The west side of the room is used for smoking and card playing while the east side is soon to be a
computer room. The exercise room remained the same, except the treadmill is broken.
On the east
side of the building, the construction crew knocked holes in the wall on each floor, eliminating
the bathtubs that were on the side of the building to make way for a temporary elevator for
construction supplies. The elevator has been removed, leaving holes in the wall. Instead of
refilling those holes with bricks, they put windows in those openings on each floor.
During the
renovation, CHA stopped moving new residents into the building, causing nearly half of the units to
be empty in a building that has two hundred apartments. Now that the reconstruction is finishing
up, there has been an increase of tenants. To rent an apartment at this site, you must be 62 years
old or older. A spokesperson for Habitat management at a residents’ meeting said “The
response in that age group has been very slow in their efforts to recruit tenants. We will have to
lower the age requirement to sixty or even lower hoping that will remedy the rental
predicament.”
Some the tenants at the Racine Apartments had varying opinions about the
renovation of the site. Some were silent and others were very candid.

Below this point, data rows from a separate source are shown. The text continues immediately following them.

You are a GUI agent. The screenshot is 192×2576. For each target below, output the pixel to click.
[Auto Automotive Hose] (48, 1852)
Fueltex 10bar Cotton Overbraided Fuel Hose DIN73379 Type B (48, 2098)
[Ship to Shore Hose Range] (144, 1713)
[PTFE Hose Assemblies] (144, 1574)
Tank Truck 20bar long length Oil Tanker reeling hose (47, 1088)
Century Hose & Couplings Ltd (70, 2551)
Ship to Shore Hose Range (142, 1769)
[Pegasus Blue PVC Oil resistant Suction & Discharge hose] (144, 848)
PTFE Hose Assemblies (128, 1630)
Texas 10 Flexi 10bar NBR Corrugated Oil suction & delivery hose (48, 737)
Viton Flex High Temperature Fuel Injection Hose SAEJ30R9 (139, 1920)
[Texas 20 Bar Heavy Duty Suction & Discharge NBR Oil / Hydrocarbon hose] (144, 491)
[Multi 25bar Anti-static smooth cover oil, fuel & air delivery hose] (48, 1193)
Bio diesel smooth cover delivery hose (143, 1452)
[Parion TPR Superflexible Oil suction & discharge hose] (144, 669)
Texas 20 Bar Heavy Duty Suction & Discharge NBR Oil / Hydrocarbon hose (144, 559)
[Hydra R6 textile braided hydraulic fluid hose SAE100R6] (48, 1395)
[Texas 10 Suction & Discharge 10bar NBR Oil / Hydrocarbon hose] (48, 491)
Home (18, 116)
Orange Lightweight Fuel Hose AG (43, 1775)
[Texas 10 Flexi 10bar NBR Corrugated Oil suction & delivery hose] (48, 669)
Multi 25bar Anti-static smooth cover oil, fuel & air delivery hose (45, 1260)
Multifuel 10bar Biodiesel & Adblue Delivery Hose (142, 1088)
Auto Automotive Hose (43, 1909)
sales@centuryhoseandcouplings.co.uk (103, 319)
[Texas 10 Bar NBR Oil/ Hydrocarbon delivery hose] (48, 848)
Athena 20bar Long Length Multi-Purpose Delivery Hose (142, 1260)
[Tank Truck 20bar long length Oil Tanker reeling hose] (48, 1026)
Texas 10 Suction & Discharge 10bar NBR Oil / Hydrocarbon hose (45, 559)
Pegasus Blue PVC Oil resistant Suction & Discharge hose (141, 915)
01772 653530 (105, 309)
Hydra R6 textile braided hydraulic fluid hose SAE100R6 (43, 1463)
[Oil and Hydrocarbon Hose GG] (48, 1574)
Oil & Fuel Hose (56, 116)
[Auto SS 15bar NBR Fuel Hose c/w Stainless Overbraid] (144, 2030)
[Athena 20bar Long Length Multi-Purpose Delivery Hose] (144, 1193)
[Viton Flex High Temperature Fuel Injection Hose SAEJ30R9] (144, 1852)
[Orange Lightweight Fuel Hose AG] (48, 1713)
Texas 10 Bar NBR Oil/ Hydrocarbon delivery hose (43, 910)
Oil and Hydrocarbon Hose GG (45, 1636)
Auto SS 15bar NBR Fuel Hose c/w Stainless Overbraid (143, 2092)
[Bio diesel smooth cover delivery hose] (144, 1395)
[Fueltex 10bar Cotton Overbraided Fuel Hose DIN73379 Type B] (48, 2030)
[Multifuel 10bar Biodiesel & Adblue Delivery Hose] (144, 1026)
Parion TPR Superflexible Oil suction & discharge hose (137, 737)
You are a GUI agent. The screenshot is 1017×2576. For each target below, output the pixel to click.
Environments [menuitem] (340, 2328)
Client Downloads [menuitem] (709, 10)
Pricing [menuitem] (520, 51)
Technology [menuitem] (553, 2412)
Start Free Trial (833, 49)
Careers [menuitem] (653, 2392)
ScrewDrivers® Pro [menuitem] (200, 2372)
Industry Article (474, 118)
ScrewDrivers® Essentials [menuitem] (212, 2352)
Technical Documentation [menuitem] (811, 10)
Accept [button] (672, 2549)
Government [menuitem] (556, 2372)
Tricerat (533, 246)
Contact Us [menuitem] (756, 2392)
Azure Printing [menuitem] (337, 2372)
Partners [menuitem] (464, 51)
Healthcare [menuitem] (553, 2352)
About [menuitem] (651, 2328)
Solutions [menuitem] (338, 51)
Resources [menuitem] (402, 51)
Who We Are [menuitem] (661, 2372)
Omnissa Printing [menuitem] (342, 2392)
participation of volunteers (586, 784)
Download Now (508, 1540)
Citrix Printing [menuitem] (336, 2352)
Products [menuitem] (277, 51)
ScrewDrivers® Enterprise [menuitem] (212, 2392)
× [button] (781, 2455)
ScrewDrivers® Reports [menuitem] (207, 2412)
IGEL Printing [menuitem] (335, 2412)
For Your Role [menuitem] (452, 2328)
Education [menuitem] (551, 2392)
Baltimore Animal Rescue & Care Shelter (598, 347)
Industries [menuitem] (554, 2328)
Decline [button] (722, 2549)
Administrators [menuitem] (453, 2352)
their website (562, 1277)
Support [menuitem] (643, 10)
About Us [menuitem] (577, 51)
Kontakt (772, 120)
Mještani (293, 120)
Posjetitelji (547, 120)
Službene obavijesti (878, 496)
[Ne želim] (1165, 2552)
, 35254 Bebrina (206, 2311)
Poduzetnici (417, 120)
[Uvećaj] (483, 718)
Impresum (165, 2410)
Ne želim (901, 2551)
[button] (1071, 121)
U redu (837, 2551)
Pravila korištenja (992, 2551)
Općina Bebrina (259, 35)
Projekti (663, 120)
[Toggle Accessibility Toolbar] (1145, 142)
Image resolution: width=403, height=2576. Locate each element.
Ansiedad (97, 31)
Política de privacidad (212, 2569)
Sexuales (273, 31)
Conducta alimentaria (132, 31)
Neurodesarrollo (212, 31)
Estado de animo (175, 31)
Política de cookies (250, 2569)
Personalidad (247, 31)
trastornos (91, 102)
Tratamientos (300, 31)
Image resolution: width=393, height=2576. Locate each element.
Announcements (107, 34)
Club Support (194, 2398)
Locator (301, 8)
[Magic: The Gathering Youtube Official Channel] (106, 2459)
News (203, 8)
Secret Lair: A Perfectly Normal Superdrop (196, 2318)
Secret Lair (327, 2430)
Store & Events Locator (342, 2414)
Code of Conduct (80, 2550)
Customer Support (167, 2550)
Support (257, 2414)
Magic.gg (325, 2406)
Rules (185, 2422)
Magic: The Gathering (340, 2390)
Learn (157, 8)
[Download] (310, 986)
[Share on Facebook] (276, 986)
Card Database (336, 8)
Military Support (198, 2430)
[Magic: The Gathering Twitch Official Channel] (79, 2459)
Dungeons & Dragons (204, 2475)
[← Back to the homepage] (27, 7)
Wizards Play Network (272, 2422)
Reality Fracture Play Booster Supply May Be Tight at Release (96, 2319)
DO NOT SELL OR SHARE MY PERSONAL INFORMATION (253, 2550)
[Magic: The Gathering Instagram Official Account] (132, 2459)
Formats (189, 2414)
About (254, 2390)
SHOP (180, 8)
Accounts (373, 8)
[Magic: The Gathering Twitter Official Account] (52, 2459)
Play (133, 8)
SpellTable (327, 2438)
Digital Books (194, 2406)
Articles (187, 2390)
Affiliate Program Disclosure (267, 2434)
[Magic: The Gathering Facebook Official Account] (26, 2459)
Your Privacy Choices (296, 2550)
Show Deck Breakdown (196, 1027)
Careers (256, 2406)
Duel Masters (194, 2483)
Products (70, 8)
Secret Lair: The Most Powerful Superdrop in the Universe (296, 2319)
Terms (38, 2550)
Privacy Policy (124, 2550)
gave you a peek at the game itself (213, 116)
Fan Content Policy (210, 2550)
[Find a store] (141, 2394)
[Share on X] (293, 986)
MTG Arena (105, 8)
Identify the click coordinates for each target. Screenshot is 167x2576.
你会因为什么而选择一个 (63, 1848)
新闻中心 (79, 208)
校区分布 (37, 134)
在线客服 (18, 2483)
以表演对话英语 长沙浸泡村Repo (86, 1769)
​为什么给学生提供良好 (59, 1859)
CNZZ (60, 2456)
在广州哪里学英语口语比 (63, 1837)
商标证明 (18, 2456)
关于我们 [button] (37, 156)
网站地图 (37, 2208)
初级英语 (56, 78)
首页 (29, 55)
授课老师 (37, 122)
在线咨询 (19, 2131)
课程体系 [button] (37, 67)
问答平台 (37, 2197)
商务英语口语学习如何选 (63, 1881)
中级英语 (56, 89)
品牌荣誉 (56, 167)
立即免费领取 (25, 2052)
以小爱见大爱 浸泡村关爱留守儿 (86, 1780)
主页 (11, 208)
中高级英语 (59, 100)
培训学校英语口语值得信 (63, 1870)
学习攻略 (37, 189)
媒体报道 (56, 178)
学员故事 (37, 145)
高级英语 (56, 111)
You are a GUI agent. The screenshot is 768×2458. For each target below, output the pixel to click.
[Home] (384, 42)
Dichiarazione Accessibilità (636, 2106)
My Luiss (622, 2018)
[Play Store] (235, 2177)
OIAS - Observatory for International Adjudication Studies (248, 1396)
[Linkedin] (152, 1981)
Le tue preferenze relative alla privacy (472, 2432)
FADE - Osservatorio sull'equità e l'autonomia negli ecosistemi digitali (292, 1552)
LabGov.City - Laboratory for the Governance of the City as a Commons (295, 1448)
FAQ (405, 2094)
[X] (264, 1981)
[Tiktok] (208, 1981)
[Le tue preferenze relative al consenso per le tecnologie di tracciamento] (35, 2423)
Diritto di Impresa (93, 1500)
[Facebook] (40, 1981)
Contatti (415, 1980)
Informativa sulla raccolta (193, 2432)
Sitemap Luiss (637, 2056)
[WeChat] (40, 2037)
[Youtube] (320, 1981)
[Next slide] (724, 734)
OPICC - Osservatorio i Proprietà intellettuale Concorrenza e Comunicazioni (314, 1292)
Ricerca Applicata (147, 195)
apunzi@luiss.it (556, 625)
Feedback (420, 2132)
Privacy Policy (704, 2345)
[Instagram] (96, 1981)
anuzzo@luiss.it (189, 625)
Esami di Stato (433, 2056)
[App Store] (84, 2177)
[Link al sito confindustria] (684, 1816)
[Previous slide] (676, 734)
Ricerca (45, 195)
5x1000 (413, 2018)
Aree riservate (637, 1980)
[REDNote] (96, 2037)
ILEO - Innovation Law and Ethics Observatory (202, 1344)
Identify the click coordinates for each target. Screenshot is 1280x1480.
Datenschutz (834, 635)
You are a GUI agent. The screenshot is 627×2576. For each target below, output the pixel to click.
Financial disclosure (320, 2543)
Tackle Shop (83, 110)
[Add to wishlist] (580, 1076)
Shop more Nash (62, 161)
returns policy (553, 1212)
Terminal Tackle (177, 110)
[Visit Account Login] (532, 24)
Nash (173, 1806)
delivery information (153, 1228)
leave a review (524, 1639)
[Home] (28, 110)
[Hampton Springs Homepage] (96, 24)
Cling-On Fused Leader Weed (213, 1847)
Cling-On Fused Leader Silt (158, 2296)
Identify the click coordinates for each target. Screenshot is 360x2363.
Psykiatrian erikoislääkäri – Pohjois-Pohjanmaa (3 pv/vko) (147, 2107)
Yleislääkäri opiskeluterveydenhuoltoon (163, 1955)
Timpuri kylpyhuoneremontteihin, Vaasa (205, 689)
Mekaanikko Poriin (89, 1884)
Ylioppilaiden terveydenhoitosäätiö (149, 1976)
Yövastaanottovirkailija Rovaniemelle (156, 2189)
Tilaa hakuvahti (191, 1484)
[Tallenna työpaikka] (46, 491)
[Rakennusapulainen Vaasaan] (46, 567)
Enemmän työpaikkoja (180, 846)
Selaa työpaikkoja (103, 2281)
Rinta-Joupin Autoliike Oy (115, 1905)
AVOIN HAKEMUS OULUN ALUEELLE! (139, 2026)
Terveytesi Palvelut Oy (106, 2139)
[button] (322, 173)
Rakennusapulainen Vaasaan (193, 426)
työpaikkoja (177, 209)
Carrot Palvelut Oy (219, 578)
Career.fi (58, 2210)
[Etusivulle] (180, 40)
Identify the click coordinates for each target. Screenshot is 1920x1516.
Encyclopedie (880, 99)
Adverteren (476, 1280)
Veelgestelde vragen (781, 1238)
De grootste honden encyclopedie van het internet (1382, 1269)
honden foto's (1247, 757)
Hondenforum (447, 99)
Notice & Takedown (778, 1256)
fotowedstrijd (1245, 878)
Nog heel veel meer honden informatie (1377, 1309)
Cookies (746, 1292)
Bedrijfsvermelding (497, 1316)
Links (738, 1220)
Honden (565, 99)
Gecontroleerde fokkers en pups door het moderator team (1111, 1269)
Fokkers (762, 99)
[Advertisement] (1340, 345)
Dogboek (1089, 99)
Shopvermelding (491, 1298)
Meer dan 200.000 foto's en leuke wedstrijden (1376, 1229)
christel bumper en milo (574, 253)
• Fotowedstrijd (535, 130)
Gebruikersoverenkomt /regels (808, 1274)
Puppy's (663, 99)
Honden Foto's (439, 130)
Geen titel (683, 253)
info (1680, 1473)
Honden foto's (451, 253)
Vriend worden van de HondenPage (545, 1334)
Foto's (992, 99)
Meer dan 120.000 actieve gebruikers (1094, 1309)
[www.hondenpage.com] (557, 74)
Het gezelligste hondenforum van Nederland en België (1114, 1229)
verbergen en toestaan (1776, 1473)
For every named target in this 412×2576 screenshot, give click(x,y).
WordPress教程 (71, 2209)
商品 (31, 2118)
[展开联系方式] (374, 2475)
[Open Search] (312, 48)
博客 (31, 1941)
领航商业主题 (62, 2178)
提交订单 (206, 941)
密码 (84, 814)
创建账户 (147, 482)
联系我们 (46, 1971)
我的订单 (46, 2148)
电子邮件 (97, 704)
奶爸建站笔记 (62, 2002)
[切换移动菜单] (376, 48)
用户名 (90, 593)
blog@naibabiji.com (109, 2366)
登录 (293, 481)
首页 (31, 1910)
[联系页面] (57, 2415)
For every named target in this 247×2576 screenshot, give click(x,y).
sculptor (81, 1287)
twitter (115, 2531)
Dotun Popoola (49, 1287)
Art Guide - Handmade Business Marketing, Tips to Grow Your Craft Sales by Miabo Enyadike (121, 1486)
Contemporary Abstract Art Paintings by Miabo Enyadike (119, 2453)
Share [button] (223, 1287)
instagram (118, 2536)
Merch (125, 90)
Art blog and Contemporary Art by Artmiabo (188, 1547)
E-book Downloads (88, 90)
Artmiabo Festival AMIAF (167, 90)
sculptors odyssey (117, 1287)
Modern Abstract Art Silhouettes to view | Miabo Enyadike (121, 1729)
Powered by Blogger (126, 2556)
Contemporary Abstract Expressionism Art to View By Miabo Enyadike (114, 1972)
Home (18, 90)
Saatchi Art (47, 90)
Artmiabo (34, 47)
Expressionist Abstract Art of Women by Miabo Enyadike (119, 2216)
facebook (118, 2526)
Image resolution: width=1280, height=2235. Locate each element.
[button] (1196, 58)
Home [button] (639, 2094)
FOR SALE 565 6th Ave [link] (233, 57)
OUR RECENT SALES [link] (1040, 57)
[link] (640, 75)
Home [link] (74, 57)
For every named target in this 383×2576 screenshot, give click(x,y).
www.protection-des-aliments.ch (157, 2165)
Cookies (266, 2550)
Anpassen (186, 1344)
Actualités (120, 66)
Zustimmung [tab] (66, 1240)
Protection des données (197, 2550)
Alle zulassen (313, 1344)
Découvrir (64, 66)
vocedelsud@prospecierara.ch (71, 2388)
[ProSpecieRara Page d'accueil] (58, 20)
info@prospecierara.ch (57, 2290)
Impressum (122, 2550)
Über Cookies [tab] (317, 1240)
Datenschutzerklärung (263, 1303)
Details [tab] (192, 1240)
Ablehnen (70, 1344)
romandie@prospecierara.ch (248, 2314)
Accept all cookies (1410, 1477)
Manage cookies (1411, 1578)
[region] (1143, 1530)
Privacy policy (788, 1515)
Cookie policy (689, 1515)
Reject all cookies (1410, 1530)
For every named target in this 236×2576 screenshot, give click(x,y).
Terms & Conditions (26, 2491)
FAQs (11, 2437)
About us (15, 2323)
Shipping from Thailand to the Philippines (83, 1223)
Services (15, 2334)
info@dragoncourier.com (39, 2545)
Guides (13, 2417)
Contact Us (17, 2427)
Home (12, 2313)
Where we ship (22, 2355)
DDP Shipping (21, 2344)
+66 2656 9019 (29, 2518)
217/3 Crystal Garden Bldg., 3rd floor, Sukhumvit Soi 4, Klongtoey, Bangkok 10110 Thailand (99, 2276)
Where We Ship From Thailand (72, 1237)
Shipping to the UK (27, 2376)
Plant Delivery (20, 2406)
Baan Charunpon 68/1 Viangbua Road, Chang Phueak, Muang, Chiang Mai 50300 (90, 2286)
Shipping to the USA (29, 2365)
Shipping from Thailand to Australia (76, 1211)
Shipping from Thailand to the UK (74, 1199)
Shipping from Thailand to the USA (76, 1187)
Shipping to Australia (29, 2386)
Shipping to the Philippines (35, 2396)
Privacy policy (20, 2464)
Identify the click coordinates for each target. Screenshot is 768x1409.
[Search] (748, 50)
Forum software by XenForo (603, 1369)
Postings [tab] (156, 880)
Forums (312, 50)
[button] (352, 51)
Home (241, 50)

James Robinson, a long time
resident, said “The work wasn’t done. They did just enough to maintain their
jobs.”
Another tenant, Edward Mannie, said “What irks me is the way the elevator keeps
breaking down and it’s a new elevator. I know, it broke down with me on it. I was stuck for
twenty minutes before I was rescued by one of the building employees.”
Around September 20,
the construction workers came back to work at the Racine Apartments. They are removing heavy slabs
of concrete from the side of the building, nearly at the top. They have erected two safety
scaffolds so the residents can walk through and be protected from falling objects. One is in the
front yard at the entrance door and the other is near the side door that leads into the parking
lot, which is the side that is used during the day. The front yard is closed during working hours.
As of now, no one knew when this renovation would be completed.
Resident Frank Thomas is most
verbal, opinionated and adamant in his convictions. About the renovations, he said, “The
whole renovation took too long to complete. They used inferior materials to repair the units. They
put down cheap tiles on the floors, cheap air conditioners and toilet stools that will clog up if
you put one leaf of toilet paper. A cheap elevator, because it keeps breaking down.”